BAGHDAD 00003860 003 OF 003


14. (U) The Agriculture Committee participants represented a
cross-section of agricultural leaders and subject matter
experts. They address challenges and opportunities in soil
and water resources, agronomy, animal husbandry, energy
resources, and agri-business. Committee members discussed
strategies to overcome obstacles inhibiting progress in the
agriculture sector, as well as plans to "create an
environment whereby farmers will be encouraged to resume
their profession and prosper" given the improved security
situation in Anbar.

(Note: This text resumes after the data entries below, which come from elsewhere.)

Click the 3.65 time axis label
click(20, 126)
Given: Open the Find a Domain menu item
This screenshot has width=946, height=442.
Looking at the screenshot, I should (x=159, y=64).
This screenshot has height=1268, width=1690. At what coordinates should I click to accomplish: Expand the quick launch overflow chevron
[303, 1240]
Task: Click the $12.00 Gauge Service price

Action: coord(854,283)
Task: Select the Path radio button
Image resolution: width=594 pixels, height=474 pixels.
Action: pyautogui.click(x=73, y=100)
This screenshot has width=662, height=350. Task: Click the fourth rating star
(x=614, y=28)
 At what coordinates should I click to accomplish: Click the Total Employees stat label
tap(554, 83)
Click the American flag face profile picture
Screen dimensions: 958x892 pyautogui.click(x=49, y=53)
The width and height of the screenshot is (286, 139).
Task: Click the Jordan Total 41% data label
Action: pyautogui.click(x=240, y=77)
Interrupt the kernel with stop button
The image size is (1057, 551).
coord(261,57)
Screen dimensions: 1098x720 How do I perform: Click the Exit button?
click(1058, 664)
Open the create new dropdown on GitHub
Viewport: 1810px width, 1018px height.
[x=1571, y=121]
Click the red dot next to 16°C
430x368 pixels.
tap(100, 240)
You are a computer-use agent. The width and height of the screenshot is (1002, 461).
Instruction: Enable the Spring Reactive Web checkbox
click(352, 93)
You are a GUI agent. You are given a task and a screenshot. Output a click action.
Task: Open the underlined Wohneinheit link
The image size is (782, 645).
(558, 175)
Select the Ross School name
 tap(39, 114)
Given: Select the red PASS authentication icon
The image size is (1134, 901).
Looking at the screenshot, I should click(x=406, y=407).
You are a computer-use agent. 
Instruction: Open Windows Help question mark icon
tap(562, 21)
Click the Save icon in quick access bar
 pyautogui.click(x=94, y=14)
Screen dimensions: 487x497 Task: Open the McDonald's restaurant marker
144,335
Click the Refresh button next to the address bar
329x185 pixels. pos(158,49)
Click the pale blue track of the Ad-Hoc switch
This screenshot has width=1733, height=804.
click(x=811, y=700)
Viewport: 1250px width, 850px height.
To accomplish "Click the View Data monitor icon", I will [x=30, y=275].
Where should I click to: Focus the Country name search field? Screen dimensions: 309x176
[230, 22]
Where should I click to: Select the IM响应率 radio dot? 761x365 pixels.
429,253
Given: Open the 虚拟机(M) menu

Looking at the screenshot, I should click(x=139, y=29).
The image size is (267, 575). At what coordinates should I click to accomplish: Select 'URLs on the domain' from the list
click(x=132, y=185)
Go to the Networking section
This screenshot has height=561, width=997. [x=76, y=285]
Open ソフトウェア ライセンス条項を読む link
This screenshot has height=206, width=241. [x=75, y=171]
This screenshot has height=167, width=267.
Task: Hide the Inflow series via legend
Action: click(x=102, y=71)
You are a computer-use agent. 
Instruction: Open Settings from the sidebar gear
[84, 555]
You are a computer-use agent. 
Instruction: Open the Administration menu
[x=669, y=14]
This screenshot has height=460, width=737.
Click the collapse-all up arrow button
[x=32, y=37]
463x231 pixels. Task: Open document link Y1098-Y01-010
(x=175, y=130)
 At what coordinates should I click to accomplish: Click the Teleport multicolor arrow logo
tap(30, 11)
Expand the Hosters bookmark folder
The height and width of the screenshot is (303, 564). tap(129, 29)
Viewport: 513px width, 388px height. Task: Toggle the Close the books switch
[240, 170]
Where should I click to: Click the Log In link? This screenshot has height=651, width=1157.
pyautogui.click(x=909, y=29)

Participants also focused on the
importance of providing information and other resources to
farmers and the agricultural workforce to boost productivity.

Economic Development

15. (U) The Economic Development Committee identified the
need to obtain additional capital from the GOI and financial
institutions; the need for a consumer protection initiative;
the development of alternative energy sources; and greater
clarity in investment laws. The committee also discussed the
negative consequences of a "brain drain" from Anbar Province,
noting that many educated professionals had left the
province. The committee identified specific projects critical
to economic development, including the re-start of the K-3
refinery in Haditha; the upgrade of the Haditha power
station; the development of organic waste power stations;
securing GOI funding for state-owned enterprises, and to
support micro-enterprise and a women's employment program. It
also recommended the development of environmental "green
zones" around major cities.

SAI Boycott

16. (SBU) While the conference was underway, Sheikh Ahmad Abu
Risha, the leader of the Awakening Council of Iraq, sent a
letter to the PC Chairman announcing that the SAI would
boycott the event on grounds it was not consulted during the
planning. There were an estimated seven SAI members
attending the conference. Ahmad also called for the PC
Chair's ouster and announced that SAI members of the
Provincial Council would suspend their activities with that
body (reftel). SAI conference-goers participated
sporadically, but generally stayed away from working groups.